[Records drawn from a dataset]
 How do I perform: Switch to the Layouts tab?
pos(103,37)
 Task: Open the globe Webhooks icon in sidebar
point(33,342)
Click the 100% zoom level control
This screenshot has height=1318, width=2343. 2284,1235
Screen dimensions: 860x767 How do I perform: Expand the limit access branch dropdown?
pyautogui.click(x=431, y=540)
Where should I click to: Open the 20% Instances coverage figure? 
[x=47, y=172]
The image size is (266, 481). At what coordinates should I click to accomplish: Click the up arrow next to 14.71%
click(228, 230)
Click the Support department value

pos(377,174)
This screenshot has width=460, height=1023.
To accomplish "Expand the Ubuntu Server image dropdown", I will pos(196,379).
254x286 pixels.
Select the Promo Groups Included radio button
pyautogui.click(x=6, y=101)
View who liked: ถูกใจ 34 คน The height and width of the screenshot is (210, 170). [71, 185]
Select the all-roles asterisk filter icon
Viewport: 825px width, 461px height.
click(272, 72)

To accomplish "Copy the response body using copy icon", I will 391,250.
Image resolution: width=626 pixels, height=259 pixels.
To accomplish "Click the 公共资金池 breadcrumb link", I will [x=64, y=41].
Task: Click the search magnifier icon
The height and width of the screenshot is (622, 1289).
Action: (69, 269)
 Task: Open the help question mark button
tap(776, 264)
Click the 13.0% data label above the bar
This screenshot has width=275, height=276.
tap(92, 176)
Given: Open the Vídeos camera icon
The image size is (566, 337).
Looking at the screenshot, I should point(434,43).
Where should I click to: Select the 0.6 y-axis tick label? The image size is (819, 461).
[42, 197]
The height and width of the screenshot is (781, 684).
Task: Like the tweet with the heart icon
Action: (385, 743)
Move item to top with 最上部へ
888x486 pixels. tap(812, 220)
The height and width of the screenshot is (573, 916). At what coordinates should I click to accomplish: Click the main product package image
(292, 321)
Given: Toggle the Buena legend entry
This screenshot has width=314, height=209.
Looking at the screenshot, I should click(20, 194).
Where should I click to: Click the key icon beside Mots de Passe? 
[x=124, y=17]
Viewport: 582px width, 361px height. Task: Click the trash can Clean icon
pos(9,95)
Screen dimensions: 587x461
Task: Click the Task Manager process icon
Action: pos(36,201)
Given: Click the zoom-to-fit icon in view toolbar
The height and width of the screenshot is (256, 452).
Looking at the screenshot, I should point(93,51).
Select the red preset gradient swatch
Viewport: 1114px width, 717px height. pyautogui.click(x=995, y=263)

▶ [WHAT IS BEING ASKED] Once you have read the records above, write them all out exactly.

▶ [REPLY]
 How do I perform: Switch to the Layouts tab?
pos(103,37)
 Task: Open the globe Webhooks icon in sidebar
point(33,342)
Click the 100% zoom level control
This screenshot has height=1318, width=2343. 2284,1235
Screen dimensions: 860x767 How do I perform: Expand the limit access branch dropdown?
pyautogui.click(x=431, y=540)
Where should I click to: Open the 20% Instances coverage figure? 
[x=47, y=172]
The image size is (266, 481). At what coordinates should I click to accomplish: Click the up arrow next to 14.71%
click(228, 230)
Click the Support department value

pos(377,174)
This screenshot has width=460, height=1023.
To accomplish "Expand the Ubuntu Server image dropdown", I will pos(196,379).
254x286 pixels.
Select the Promo Groups Included radio button
pyautogui.click(x=6, y=101)
View who liked: ถูกใจ 34 คน The height and width of the screenshot is (210, 170). [71, 185]
Select the all-roles asterisk filter icon
Viewport: 825px width, 461px height.
click(272, 72)

To accomplish "Copy the response body using copy icon", I will 391,250.
Image resolution: width=626 pixels, height=259 pixels.
To accomplish "Click the 公共资金池 breadcrumb link", I will [x=64, y=41].
Task: Click the search magnifier icon
The height and width of the screenshot is (622, 1289).
Action: (69, 269)
 Task: Open the help question mark button
tap(776, 264)
Click the 13.0% data label above the bar
This screenshot has width=275, height=276.
tap(92, 176)
Given: Open the Vídeos camera icon
The image size is (566, 337).
Looking at the screenshot, I should point(434,43).
Where should I click to: Select the 0.6 y-axis tick label? The image size is (819, 461).
[42, 197]
The height and width of the screenshot is (781, 684).
Task: Like the tweet with the heart icon
Action: (385, 743)
Move item to top with 最上部へ
888x486 pixels. tap(812, 220)
The height and width of the screenshot is (573, 916). At what coordinates should I click to accomplish: Click the main product package image
(292, 321)
Given: Toggle the Buena legend entry
This screenshot has width=314, height=209.
Looking at the screenshot, I should click(20, 194).
Where should I click to: Click the key icon beside Mots de Passe? 
[x=124, y=17]
Viewport: 582px width, 361px height. Task: Click the trash can Clean icon
pos(9,95)
Screen dimensions: 587x461
Task: Click the Task Manager process icon
Action: pos(36,201)
Given: Click the zoom-to-fit icon in view toolbar
The height and width of the screenshot is (256, 452).
Looking at the screenshot, I should point(93,51).
Select the red preset gradient swatch
Viewport: 1114px width, 717px height. pyautogui.click(x=995, y=263)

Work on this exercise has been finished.